A marathon is a long distance to run. Similarly writing about it takes a long time and this is why I have broken down the posts into more manageable bites. Here’s what happened after the race.

As I had mentioned, I got really sore feet at the 34K mark. In particular, my left foot was hurting the most. It was easy to ignore it while I was running as I had something I was aiming for….the finish line, but once I crossed that line I started limping. I really could not walk on it properly. After getting my medal , clearing the finish shute and meeting up with Kerry and Geoff, I hobbled off with them to find a much needed mocha  Geoff had parked the car way up the hill, and even though I had changed shoes, there was still no way I was going to make it, so he had to fetch it.

The advice is to do a short walk later in the day just to flush out lactic build up, but there was no way I would be doing that. Interestingly, I wanted to have a walk, whether that was because I couldn’t or because my body/mind wanted to, I don’t know. But there it was, I was feeling somewhat frustrated. Granted, I don’t do sick and injured very well.
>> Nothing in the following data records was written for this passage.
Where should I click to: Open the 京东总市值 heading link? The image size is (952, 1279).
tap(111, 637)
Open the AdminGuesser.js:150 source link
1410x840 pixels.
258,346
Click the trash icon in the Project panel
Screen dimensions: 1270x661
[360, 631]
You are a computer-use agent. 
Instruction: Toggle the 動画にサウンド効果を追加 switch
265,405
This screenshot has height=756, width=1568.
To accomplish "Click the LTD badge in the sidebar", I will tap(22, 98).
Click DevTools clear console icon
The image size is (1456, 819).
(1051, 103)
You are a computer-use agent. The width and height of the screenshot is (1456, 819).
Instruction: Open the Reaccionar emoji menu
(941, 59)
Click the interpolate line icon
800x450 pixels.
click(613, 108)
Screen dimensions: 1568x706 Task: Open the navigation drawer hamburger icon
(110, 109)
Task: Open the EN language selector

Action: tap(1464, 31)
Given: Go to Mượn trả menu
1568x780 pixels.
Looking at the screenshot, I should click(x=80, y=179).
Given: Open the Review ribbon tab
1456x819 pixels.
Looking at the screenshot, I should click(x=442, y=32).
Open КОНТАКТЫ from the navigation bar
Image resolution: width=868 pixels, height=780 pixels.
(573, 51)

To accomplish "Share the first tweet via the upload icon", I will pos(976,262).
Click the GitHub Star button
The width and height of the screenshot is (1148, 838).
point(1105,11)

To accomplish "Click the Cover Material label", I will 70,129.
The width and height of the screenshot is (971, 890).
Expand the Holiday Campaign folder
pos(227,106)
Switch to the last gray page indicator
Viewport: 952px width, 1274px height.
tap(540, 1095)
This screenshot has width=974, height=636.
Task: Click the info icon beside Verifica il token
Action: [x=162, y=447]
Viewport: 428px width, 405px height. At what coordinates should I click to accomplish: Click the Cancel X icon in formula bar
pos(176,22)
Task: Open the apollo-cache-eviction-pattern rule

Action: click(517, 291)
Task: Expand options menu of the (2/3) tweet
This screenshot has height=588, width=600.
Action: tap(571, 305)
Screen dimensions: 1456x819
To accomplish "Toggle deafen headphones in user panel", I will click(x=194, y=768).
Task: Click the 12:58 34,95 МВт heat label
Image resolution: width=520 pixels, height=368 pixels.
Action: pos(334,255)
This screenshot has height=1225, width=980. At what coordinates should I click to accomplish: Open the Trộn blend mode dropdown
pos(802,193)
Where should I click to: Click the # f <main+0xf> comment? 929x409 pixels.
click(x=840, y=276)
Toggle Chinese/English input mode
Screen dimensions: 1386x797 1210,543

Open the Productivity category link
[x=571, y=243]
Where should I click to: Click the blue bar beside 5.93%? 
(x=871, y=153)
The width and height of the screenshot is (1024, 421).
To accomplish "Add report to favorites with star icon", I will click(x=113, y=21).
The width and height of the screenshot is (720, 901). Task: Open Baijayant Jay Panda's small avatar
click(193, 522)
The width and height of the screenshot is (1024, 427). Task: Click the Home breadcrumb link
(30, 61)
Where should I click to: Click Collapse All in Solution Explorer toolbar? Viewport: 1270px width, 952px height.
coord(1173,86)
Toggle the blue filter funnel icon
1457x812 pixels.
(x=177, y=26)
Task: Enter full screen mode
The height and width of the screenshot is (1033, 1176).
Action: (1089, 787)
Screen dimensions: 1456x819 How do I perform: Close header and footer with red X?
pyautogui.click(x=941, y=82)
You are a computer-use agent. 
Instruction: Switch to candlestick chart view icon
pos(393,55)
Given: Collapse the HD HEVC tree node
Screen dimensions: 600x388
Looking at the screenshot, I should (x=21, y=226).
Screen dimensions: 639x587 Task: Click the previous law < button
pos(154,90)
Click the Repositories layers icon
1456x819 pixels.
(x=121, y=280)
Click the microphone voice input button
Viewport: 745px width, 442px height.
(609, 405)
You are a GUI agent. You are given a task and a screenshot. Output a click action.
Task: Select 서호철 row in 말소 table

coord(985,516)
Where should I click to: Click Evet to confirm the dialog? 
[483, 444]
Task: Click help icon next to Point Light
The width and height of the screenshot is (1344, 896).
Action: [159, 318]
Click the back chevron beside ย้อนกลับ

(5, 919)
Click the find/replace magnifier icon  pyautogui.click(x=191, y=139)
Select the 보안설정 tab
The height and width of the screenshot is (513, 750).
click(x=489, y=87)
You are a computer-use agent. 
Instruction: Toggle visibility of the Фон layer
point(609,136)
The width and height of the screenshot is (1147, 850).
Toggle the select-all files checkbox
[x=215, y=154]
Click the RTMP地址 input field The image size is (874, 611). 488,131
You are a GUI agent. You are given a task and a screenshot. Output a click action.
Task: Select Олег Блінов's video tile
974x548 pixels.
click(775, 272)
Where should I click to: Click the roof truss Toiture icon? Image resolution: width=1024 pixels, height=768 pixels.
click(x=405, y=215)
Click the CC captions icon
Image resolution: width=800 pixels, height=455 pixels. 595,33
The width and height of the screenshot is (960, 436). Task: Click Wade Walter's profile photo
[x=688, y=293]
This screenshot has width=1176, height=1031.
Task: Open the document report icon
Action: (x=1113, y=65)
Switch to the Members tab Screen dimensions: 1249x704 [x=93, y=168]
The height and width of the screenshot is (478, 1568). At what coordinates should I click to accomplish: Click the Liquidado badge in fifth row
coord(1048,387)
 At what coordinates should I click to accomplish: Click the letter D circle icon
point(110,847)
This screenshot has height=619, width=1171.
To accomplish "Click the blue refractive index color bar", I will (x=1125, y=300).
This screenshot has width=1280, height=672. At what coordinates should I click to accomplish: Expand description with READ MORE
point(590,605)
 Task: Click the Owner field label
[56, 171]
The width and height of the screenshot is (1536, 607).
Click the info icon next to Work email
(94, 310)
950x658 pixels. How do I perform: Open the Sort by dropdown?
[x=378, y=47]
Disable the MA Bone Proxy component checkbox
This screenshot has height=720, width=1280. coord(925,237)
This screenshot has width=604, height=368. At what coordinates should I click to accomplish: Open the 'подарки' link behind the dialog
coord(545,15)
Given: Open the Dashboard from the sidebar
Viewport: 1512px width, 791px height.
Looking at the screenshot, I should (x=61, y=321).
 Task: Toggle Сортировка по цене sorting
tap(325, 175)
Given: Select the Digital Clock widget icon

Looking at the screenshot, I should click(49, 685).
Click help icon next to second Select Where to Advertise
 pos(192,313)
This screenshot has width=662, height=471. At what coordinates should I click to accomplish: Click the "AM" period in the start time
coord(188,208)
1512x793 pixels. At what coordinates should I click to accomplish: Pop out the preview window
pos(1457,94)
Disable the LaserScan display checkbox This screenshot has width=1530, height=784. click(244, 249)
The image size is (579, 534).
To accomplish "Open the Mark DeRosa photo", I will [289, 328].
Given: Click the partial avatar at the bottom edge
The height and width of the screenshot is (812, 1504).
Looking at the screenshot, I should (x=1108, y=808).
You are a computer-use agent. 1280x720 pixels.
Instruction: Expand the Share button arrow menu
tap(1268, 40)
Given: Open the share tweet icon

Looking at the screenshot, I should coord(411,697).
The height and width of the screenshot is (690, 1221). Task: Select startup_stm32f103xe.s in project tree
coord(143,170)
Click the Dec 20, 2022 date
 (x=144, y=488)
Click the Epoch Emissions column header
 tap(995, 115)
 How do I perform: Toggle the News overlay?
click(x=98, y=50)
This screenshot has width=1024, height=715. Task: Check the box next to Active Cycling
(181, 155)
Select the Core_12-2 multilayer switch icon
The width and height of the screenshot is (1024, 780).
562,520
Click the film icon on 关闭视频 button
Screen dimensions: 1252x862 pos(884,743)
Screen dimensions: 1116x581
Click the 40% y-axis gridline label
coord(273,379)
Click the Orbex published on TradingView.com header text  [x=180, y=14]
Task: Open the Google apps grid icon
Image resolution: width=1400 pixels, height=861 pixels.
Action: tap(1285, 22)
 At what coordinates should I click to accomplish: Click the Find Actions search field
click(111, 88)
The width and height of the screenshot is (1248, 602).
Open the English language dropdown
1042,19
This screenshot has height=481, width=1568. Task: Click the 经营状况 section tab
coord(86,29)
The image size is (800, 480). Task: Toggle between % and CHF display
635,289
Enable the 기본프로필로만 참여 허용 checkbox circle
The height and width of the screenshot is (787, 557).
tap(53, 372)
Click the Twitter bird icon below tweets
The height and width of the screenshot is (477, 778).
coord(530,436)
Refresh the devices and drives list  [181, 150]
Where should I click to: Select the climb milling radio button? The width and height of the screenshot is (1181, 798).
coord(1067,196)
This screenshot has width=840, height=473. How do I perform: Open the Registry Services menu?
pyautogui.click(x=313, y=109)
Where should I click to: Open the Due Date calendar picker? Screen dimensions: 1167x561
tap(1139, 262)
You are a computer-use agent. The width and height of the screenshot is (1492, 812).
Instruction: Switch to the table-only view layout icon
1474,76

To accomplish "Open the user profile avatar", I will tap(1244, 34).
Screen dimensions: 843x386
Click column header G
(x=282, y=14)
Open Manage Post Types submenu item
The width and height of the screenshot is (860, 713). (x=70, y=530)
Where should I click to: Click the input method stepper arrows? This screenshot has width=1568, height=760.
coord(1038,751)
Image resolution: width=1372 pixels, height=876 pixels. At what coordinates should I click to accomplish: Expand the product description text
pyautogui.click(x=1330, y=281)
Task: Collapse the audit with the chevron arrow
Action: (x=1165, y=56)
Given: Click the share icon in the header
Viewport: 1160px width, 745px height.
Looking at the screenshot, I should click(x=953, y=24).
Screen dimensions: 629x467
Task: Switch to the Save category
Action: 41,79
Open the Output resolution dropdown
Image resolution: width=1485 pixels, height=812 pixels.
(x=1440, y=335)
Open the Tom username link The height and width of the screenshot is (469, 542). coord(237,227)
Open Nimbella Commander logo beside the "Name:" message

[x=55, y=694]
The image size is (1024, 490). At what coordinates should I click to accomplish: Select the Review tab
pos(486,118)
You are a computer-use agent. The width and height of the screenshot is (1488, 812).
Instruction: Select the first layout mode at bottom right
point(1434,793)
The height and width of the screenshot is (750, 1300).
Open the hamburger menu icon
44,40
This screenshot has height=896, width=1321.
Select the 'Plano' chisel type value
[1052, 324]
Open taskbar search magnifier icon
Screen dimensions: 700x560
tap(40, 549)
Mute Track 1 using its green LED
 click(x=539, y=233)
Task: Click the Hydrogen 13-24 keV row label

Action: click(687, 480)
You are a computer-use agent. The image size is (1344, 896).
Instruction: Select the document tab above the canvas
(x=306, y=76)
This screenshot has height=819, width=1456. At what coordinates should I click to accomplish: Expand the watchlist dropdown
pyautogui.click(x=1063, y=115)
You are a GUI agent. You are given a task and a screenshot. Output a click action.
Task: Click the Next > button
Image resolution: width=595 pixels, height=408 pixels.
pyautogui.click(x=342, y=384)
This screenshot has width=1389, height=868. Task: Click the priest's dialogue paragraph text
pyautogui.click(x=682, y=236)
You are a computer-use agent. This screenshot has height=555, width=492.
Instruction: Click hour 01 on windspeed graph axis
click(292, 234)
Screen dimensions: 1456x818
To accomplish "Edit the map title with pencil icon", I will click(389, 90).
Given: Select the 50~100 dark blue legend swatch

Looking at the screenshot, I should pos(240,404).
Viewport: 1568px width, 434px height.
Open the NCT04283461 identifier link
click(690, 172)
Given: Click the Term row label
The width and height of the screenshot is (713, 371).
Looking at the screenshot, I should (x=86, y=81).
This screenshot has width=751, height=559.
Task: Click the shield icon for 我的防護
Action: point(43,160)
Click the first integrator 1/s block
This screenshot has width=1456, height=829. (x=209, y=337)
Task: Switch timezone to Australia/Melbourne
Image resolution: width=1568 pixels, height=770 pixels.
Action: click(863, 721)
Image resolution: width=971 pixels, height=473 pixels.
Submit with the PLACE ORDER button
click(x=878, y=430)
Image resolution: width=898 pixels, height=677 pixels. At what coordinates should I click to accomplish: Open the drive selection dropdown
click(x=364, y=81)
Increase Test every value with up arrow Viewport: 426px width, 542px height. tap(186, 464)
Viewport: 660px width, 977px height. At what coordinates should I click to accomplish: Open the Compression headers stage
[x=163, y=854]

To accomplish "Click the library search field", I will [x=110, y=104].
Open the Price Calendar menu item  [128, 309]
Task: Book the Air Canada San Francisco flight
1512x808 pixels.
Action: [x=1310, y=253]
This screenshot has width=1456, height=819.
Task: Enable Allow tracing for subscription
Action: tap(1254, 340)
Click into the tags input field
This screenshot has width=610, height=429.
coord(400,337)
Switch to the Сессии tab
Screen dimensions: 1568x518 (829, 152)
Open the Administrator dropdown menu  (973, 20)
That afternoon I experienced a roller coaster of soreness, tiredness, emotions, and hunger. One minute I was hungry, the next minute I wasn’t  One minute I wanted savoury food, the next minute protein, then carbs! One minute I was exhausted and had to lie down, perhaps sleep, next minute I was wide awake again and ready to go! One minute I was all sore, the next it was all better! One minute I felt like crying, and did, the next all happy again!

Every time I stood up it took me a few seconds to get my legs to work properly and to loosen up, and about half way into the afternoon, my knees started to ache a bit. There was nothing too serious though, apart from my sore foot which hurt less if I wore no shoes. It appeared to be strained. That night when I finally got to bed, I really didn’t sleep well as things were a bit achy, and I could not get comfortable.

On waking the next morning I was pleasantly surprised to find I could still walk and had no muscle stiffness. A few sore areas were confined to below knee height, and apart from my foot which was still quite sore, I was doing okay  The funniest thing was Geoff, who did not do the race, had sore knees, hamstrings and calves! How’s that for a support person!

So overall, my body did well, and I can only attribute that to following my training plan, getting in those miles and having a really solid base under it all. It honestly is so important to your overall physical, mental and emotional experience. I do believe that if you don’t prepare well, you will end up with problems during your race. Maybe I am still riding on the post race euphoria wave, but I had such a great day, and came away with a feeling I cannot describe in words. That feeling is still sitting there…accomplishment maybe, but more than that. It’s been 4 days now and it hasn’t gone away.